What Actually Changed
The time reduction — 2-3 days to same-day — is the number everyone cites. The more significant shift is what Pike’s job became.
Before: Read everything. Flag everything. Approve or reject. The gatekeeper.
After: Review final versions after pre-screening. Focus on edge cases and judgment calls. The decision-maker.
When the story spread, a general counsel at another company reacted publicly:
“Forwarded this to our General Counsel at 8am. She read it, closed her laptop, and said ‘so I’m the marketer now?’ I said no, you’re the judgment layer. AI does the grunt work. She said the grunt work was 91% of her job. We ended the meeting early.”
91% grunt work. 9% judgment. Pike’s system changed the ratio.
The Broader Pattern
What Pike built has a name that’s gaining traction: expertise institutionalization.
Every organization has domain experts whose knowledge lives in their heads. When they’re overwhelmed, workflows stall. When they leave, the knowledge walks out with them.
Claude Skills change the equation. The expert writes down how they think about a problem — precisely, the way they’d explain it to a competent junior. That description becomes a system that runs those checks consistently, without the expert in the loop for every instance.
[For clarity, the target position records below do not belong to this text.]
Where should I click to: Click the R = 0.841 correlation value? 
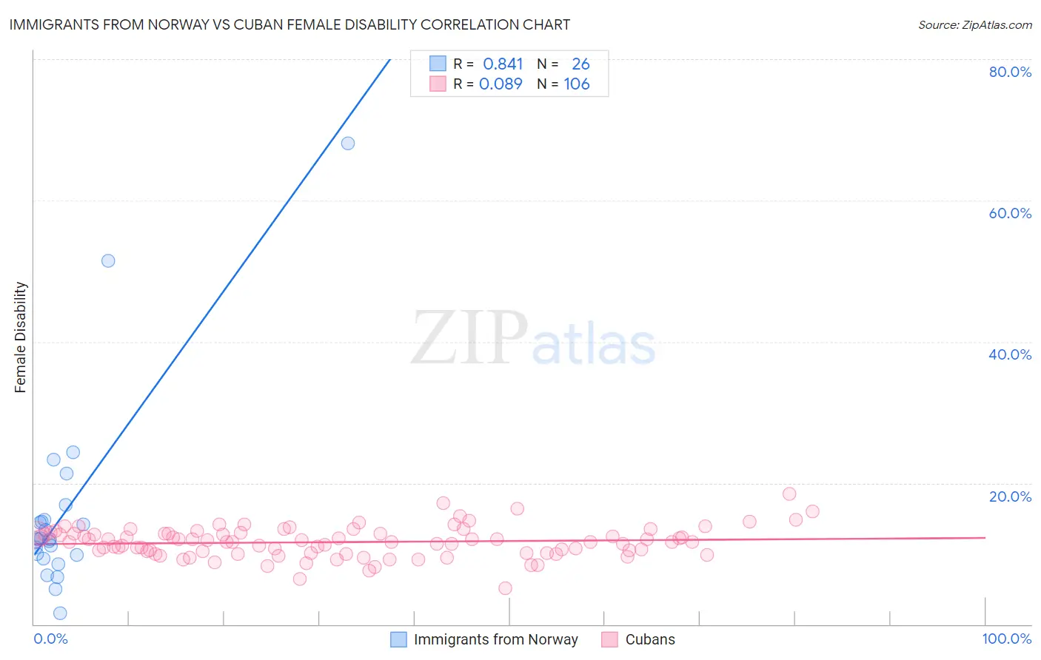(x=488, y=64)
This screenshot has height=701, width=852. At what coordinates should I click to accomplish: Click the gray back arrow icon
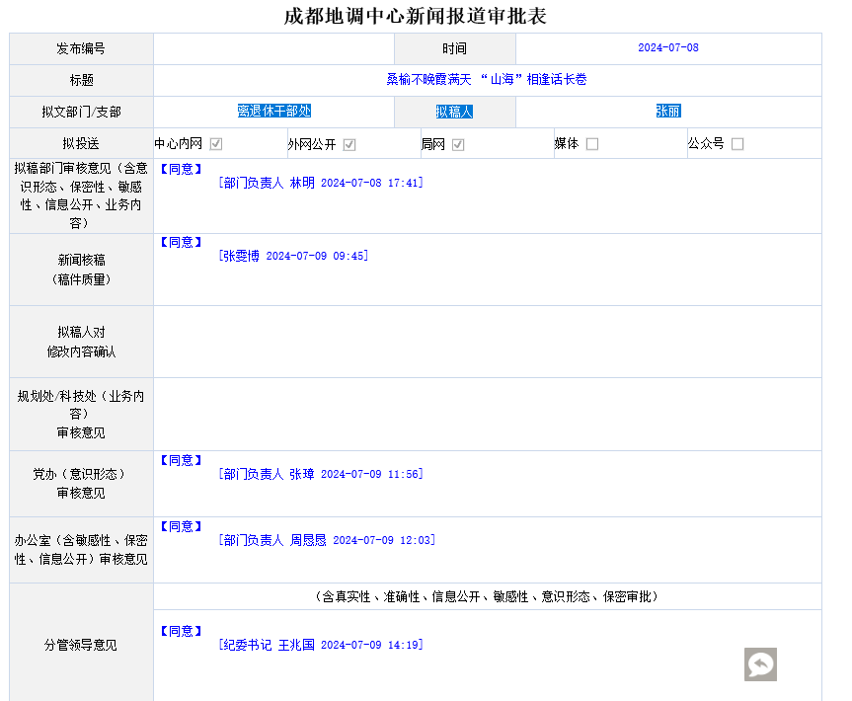pos(760,664)
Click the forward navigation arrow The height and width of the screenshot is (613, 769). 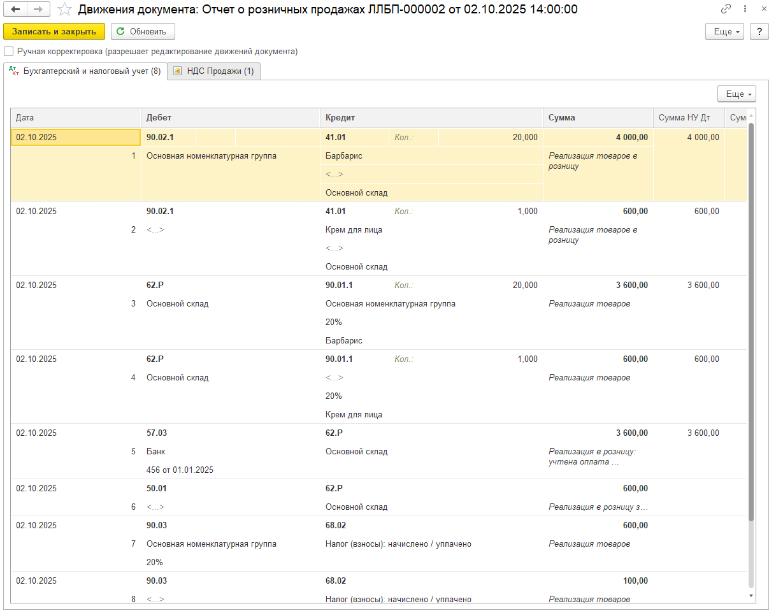tap(38, 9)
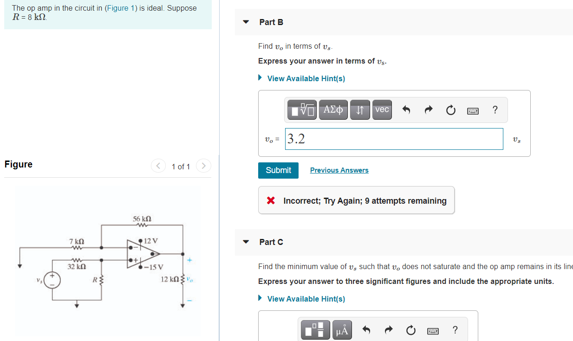Open the on-screen keyboard shortcuts icon
Viewport: 573px width, 341px height.
(473, 110)
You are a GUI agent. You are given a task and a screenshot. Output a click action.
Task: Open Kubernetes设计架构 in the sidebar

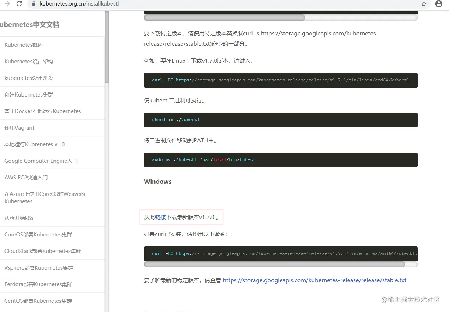point(52,62)
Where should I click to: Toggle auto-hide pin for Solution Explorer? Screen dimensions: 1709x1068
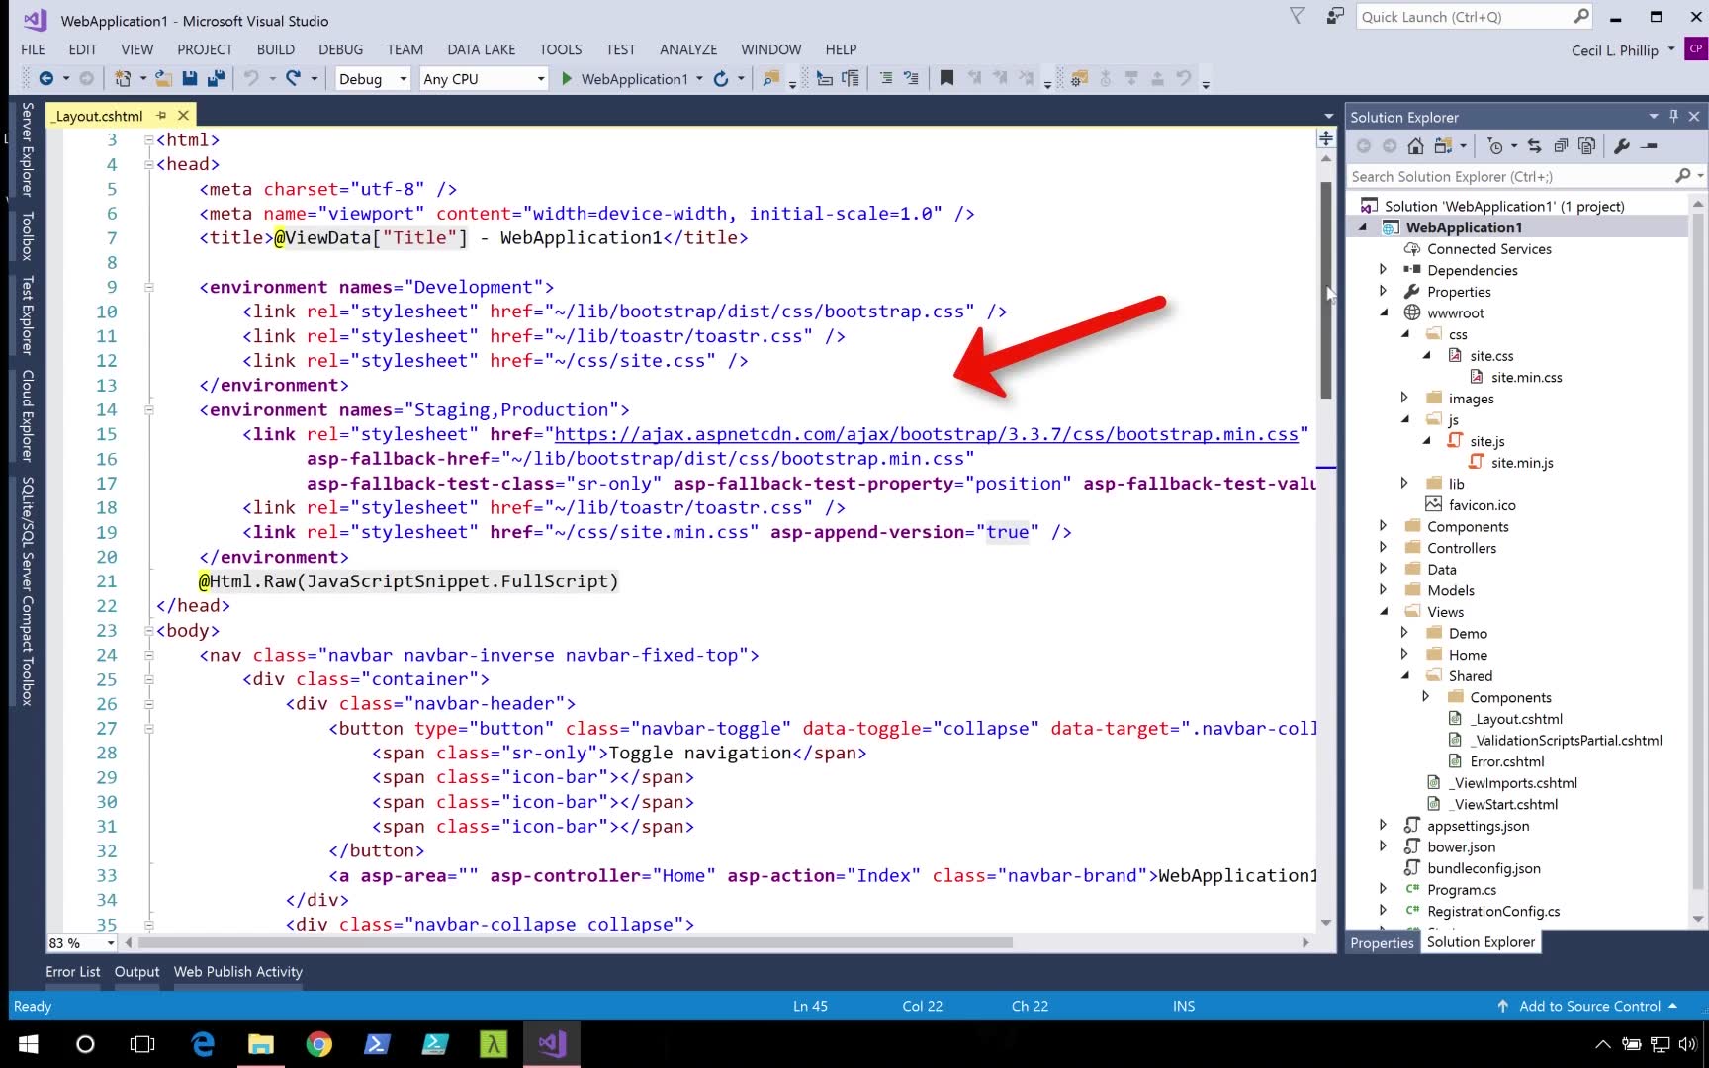[1673, 117]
“Every department has a Pike — someone whose expertise lives in their head. The companies that win the next 5 years will be the ones that figure out how to extract and codify that institutional knowledge before those people leave.”
The expert’s judgment doesn’t disappear. It scales.
Getting Started
If you’re a domain expert with a review or screening process, the same pattern applies.
The core process:
- Write down the criteria you actually apply — not “is this good?” but the specific things you check for, the categories that matter, the lines that can’t be crossed
- Structure those criteria as a Claude Skill (Claude can help you format it)
- Connect it where work comes in — Slack, a shared form, a project in Claude
What Pike used:
- Claude with Skills enabled
- Slack as the submission and delivery interface
- No engineering team, no code
The right frame:
You’re not replacing your expertise. You’re deploying it at a scale you couldn’t reach manually. The Skill runs your checks automatically. You spend your time on the exceptions that genuinely need you.
“Not just automation — institutionalized judgment.”